We investigated the multi-pulse damage threshold on LiF crystal under number of pulses in range 1-100. Combining the results obtained in our work with the available data for irradiation of a LiF crystal with coherent laser radiation in the soft X-ray/VUV range and for optical laser pulses, it was possible to show the dependencies of the ablation thresholds in a wide range of parameters – the energies of the incident photons, the pulse duration, and the accumulated dose. It was found that the ablation threshold of LiF crystal is determined only by the dose rate and does not depend on the photon energy E_ph for the ultrashort pulses in ps-fs range. We associate this fact with independence the spall strength ${\sigma _{sp}}\; $ of material from these parameters. Also, an appreciable decrease in the ablation threshold was found in the case of multi-pulse irradiation. We associate this reduction with the lattice destabilization and the tensile pressure the color centers induce upon.

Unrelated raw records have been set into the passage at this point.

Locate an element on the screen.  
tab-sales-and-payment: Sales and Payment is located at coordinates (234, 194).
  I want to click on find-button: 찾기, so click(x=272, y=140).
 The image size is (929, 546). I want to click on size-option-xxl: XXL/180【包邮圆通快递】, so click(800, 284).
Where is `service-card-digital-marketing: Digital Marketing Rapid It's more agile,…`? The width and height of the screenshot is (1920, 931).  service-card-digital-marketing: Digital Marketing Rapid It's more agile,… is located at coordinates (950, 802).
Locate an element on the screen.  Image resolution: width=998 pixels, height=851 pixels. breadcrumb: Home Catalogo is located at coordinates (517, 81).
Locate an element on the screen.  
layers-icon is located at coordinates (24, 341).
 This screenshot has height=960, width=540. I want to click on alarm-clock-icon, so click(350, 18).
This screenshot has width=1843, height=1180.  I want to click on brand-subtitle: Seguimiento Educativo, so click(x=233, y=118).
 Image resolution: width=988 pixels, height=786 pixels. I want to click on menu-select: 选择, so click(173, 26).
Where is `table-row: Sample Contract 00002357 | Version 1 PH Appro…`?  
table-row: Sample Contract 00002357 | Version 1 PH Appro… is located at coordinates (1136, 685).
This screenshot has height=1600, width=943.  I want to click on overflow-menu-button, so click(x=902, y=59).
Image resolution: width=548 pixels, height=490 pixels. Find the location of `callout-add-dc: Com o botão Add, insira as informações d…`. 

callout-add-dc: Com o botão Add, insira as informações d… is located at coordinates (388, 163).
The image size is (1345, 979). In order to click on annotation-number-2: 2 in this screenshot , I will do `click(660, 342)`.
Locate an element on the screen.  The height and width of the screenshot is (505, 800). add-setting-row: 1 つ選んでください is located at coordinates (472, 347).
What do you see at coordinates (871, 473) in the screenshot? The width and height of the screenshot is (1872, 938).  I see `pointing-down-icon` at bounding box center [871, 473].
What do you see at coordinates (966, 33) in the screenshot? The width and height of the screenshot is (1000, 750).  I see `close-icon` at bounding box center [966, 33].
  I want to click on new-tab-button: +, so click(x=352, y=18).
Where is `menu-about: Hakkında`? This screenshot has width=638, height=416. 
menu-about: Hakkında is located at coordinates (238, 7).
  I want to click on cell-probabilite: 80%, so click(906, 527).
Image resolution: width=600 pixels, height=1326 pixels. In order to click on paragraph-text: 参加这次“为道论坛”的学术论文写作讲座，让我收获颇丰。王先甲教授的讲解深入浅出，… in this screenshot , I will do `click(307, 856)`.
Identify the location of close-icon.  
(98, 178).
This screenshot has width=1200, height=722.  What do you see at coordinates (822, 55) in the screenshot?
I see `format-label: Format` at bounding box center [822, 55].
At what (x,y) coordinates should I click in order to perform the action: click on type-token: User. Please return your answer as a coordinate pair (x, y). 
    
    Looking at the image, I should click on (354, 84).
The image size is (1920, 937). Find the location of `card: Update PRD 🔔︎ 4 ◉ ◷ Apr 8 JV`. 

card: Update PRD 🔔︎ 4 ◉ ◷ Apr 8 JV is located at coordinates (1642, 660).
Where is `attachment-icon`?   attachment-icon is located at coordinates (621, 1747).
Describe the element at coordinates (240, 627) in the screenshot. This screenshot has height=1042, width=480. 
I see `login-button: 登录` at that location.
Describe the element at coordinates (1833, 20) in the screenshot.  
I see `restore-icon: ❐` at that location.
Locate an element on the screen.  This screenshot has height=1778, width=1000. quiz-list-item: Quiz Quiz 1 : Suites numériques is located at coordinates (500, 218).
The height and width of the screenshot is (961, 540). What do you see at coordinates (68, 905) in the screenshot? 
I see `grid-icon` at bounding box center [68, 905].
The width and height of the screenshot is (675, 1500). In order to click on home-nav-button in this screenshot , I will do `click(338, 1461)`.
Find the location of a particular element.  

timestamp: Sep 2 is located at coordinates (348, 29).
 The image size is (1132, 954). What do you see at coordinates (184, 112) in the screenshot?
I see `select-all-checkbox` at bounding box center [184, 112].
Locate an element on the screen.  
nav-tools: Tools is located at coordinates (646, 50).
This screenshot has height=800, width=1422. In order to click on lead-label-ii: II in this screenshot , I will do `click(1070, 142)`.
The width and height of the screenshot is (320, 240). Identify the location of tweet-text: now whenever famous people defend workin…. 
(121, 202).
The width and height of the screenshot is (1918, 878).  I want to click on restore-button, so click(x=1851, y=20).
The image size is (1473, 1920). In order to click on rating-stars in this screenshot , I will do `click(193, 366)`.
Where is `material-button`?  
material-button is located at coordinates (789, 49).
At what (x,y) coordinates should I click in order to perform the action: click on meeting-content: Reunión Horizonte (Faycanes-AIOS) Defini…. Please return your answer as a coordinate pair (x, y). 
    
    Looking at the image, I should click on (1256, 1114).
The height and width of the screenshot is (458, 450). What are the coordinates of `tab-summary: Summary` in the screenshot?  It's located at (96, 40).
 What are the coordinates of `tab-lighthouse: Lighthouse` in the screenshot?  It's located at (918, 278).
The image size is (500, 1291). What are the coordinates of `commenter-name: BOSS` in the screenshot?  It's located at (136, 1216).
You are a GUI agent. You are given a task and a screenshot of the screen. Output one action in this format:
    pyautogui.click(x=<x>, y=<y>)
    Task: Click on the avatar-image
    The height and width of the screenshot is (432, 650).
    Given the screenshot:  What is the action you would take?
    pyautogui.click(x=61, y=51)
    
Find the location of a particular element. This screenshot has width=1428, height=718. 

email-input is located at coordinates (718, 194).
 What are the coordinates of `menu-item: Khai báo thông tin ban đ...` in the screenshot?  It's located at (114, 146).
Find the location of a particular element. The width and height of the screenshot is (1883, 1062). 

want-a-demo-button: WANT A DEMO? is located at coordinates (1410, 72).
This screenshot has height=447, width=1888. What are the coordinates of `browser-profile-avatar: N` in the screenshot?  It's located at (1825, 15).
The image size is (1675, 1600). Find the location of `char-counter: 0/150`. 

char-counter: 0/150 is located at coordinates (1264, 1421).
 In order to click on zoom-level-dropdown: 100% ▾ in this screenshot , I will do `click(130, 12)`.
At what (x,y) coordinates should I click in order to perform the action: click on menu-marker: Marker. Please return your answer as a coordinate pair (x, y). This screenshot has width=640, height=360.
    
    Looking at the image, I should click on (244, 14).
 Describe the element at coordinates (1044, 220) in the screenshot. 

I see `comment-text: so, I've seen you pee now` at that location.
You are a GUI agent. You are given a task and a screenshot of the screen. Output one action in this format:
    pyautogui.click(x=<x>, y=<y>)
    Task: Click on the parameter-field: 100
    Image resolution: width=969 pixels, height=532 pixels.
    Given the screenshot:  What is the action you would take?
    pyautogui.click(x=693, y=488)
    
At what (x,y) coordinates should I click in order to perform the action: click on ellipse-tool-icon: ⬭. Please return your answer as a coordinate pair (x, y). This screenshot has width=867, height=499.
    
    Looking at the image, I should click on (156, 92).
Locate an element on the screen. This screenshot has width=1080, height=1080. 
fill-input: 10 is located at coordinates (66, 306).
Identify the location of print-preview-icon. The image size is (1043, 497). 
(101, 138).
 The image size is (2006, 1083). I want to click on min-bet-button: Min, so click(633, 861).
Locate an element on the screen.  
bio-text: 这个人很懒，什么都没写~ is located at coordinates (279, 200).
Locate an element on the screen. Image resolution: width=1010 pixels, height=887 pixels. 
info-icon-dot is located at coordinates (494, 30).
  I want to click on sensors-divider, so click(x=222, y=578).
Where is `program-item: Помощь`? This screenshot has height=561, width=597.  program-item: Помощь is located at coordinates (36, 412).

Our results enable the development of methods and possible technological approaches for the controlled nanomodification of the surface of dielectrics and, in particular LiF, using ultrashort coherent pulsed X-rays. Also, the presented data on the surface and depth morphology of the destruction of a lithium fluorine crystal can be used to verify numerical codes and models of the failure of dielectrics under the action of ultrashort X-ray pulses.